Browse all 3 CVE security advisories affecting Orchardcore. AI-powered Chinese analysis, POCs, and references for each vulnerability.
OrchardCore serves as an open-source headless CMS and e-commerce framework built on ASP.NET Core, enabling developers to create modular, customizable web applications. Historically, it has faced vulnerabilities including remote code execution, cross-site scripting, and privilege escalation, often stemming from misconfigurations or input validation flaws. While no major security incidents have been widely documented, the platform's three recorded CVEs highlight potential risks in its extensibility and third-party module ecosystem. Its modular architecture introduces attack surfaces through plugins and themes, requiring careful configuration and regular updates to mitigate risks. Security-conscious implementations should prioritize input sanitization and proper access controls to address common vulnerabilities in such flexible content management systems.

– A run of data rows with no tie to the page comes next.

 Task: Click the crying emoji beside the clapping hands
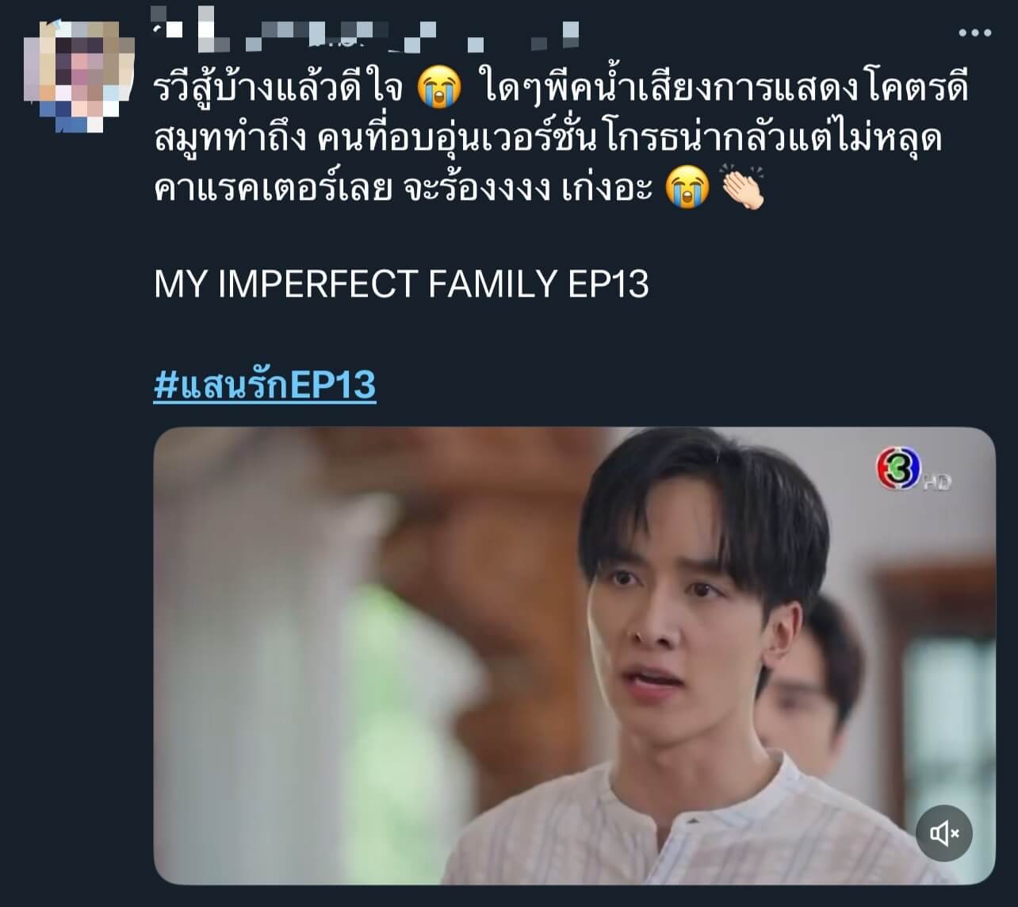tap(687, 188)
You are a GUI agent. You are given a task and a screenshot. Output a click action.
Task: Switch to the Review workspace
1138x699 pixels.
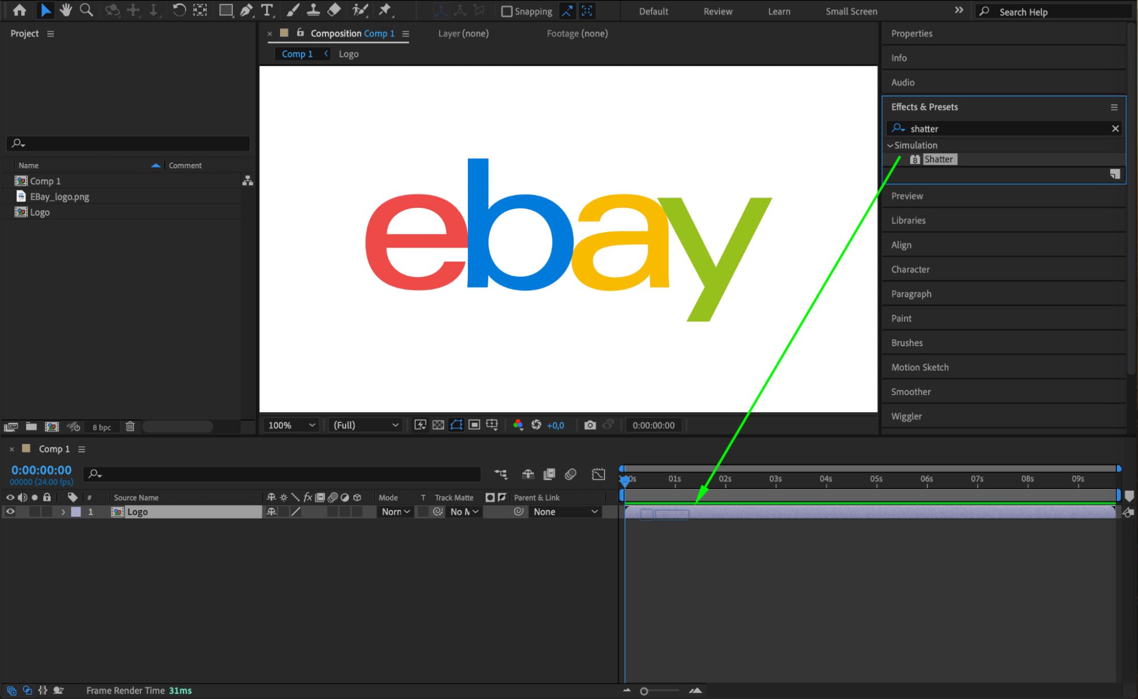717,11
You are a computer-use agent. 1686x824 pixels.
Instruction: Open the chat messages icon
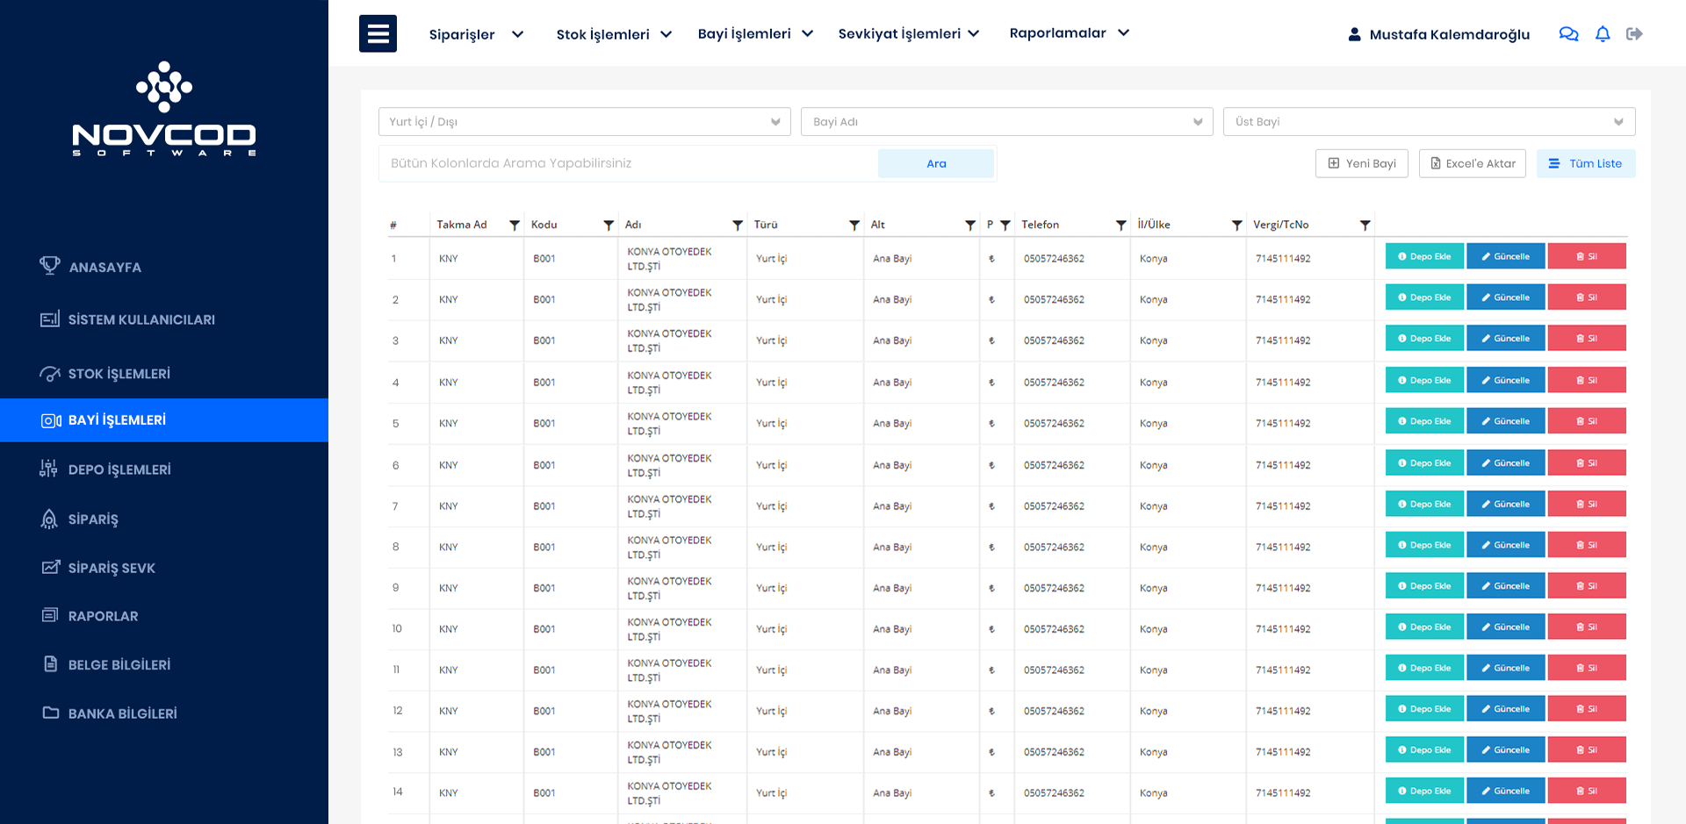point(1568,34)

| CVE ID | Title | CVSS | Severity | Published |
|---|---|---|---|---|
| CVE-2021-25966 | Orchard Core CMS - Improper Session Termination after Password Change — UsersCWE-613 | 8.8 | High | 2021-10-10 |
This page lists every published CVE security advisory associated with Orchardcore. Each entry links to a detailed page with CVSS scoring, CWE classification, affected products and references. AI-generated Chinese analysis is provided for fast triage.